Was ist ein sicheres Passwort? – Teil 1: Angriffe

Passwörter sind ein alltägliches Werkzeug, um sich selbst und die eigene „digitale Identität“ auszuweisen. Beispiele für ihre Anwendung gibt es viele, angefangen vom Login des Betriebssystems bis hin zu diversen Online-Dienstleistungen wie Online-Banking, E-Mail, Online-Shops oder soziale Medien.

All diese Beispiele haben eins gemeinsam: Das eigene Passwort muss „sicher“ sein, denn wenn es erraten werden kann, können auch Unbefugte Zugriff auf das Benutzerkonto erhalten (außer es wird eine Mehrfaktor-Authentifizierung genutzt – dazu später mehr).

Aber was ist überhaupt ein „sicheres Passwort“? Empfehlungen dazu gibt es viele, doch häufig sind diese veraltet oder gar falsch. Anstatt hier aber einzelne Empfehlungen zu diskutieren, möchten wir Sie mit dieser Blogserie viel mehr in die Lage versetzen selbst zu verstehen, welche Eigenschaften ein Passwort erfüllen sollte und vor allem warum.

Dazu müssen wir zuerst verstehen, wie Passwörter überhaupt angegriffen werden. Denn ein Passwort kann nur dann als „sicher“ eingestuft werden, wenn es nicht effizient durch gängige Angriffe erraten werden kann.

Von Brute Force bis Social Engineering

Das typische Szenario ist wie folgt: Zuerst wird ein Benutzerkonto angelegt, zusammen mit einem zugehörigen Passwort. Entweder, indem man das Konto selbst registriert oder es von jemand anderem erstellt wird. Die Benutzerdaten (zu denen das Passwort gehört) werden dann in einer Datenbank gespeichert. Diese liegt natürlich nicht bei den Benutzer:innen, sondern wird von dem:der Anbieter:in des Diensts verwaltet.

Um sich einzuloggen, muss man seinen Kontonamen mit dem vorher festgelegten Passwort in eine Loginmaske eingeben. Danach wird das eingegebene Passwort mit dem gespeicherten Passwort verglichen. Stimmen sie überein, wird der Zugriff auf das Konto gestattet, ansonsten nicht.

Das Ziel von Angreifer:innen ist es, irgendwie ein Passwort zu erraten, um unerlaubt auf ein Benutzerkonto zuzugreifen. Entweder indem gezielt ein spezifisches Konto angegriffen wird oder vermeidlich „wahllos“ eine große Anzahl an Konten.

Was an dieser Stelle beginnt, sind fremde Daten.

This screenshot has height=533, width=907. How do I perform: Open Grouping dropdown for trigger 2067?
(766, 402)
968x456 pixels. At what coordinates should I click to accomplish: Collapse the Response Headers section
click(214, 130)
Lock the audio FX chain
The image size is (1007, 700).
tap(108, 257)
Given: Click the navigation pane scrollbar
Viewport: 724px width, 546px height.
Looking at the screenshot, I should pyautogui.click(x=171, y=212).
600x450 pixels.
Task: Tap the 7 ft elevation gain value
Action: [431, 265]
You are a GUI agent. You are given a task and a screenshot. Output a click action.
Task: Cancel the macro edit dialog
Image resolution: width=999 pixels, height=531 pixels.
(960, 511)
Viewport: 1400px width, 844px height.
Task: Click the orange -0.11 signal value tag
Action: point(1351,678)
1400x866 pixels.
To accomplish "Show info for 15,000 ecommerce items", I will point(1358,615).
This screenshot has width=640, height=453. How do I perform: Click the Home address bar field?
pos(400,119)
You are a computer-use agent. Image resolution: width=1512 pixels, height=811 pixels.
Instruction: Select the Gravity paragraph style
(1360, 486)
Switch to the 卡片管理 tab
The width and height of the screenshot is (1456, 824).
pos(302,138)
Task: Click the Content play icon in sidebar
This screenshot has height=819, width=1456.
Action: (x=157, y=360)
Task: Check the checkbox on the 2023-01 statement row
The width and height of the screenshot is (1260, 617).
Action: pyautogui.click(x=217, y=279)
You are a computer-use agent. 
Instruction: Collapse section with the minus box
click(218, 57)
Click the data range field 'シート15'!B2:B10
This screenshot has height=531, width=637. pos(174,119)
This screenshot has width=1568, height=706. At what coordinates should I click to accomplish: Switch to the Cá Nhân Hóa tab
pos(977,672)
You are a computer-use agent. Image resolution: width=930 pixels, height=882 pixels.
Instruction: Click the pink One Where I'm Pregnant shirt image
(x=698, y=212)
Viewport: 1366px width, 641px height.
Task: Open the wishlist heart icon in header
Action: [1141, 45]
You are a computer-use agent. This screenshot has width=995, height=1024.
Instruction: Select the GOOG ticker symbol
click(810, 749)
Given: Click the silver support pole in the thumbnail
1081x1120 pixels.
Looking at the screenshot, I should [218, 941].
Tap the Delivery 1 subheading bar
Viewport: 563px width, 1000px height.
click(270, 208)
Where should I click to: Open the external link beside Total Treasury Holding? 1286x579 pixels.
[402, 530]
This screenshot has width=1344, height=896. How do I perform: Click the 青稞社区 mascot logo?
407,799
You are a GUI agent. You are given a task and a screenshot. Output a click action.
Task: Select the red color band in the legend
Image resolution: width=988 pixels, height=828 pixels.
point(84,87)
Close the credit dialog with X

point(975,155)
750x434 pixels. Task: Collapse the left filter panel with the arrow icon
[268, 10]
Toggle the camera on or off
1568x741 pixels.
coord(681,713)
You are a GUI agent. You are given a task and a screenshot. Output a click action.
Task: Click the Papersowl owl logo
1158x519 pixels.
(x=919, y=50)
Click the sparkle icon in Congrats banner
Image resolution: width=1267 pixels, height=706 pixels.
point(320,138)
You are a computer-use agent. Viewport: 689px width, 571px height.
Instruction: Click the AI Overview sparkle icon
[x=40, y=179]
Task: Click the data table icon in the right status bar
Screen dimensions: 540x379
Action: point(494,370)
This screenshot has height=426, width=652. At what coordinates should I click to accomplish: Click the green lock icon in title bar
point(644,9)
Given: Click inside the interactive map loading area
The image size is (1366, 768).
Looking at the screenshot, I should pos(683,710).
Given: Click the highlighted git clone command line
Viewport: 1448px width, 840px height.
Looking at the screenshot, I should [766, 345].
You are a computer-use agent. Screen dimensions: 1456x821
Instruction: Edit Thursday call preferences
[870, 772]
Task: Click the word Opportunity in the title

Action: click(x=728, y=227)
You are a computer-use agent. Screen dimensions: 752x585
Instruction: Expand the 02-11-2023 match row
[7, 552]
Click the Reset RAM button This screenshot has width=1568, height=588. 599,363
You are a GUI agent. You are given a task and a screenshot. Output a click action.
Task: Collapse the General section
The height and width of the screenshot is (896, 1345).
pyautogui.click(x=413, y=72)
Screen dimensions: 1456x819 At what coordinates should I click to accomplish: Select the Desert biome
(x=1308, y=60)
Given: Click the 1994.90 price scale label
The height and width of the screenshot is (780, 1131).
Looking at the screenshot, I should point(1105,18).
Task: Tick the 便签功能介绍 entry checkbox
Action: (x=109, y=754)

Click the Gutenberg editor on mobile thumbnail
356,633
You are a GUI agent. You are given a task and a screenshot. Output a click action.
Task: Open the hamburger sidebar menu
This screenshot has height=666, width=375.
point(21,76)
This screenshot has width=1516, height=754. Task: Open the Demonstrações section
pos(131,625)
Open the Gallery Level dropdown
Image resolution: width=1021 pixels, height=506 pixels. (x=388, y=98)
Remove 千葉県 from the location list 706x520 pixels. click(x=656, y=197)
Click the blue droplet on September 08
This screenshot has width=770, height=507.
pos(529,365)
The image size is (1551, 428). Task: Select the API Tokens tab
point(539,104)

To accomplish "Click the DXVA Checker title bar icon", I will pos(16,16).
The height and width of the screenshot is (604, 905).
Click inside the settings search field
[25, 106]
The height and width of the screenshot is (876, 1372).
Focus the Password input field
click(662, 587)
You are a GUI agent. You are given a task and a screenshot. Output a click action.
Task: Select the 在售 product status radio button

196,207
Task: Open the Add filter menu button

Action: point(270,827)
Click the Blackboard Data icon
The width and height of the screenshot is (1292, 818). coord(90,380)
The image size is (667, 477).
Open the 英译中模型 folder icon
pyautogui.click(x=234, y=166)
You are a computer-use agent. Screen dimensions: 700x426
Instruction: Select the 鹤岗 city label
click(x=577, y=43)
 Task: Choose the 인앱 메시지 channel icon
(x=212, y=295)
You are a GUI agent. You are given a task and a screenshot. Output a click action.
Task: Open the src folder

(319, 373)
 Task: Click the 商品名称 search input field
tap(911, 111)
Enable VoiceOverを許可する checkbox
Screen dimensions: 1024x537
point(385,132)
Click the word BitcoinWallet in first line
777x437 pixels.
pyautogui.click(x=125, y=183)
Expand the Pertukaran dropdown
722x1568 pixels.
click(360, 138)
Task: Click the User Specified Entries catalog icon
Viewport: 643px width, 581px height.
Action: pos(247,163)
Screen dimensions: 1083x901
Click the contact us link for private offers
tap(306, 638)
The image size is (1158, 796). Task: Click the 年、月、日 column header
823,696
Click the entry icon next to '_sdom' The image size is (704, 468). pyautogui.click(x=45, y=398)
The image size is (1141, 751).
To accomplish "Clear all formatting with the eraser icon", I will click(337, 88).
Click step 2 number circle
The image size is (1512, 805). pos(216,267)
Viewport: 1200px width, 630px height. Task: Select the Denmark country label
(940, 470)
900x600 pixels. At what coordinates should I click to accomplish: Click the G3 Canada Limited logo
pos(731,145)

Die legitime Loginmöglichkeit ermöglicht es dabei auch Dritten zu testen, ob sie das richtige Passwort erraten können: Man gibt einfach einen Kontonamen mit irgendeinem Passwort ein. Liegt man richtig, wird man eingeloggt, ansonsten nicht.

Genau diesen Umstand machen sich die folgenden, eher technischen, Angriffsarten zunutze:

  • Brute Force: Bei dieser Angriffsart geht man ohne viel Überlegung vor. Es werden einfach alle möglichen und denkbaren Zeichenfolgen durchprobiert, in der Hoffnung, dass man irgendwann das richtige Passwort findet.
  • Wörterbuchangriffe: Anstatt alle möglichen Zeichenfolgen auszuprobieren, bedient man sich einer Liste (dem „Wörterbuch“) von Passwörtern und probiert nur diese aus, die auf der Liste stehen. Hierzu können beispielsweise Listen der am häufigsten verwendeten Passwörter verwendet werden. Solche Listen sind im Internet frei verfügbar.
  • Credential Stuffing: Es kommt immer wieder vor, dass komplette Datenbanken mit gespeicherten Passwörtern entwendet werden. Angreifer:innen können dann versuchen, die darin gespeicherten Kombinationen aus Benutzernamen und Passwörtern für andere Dienste zu verwenden.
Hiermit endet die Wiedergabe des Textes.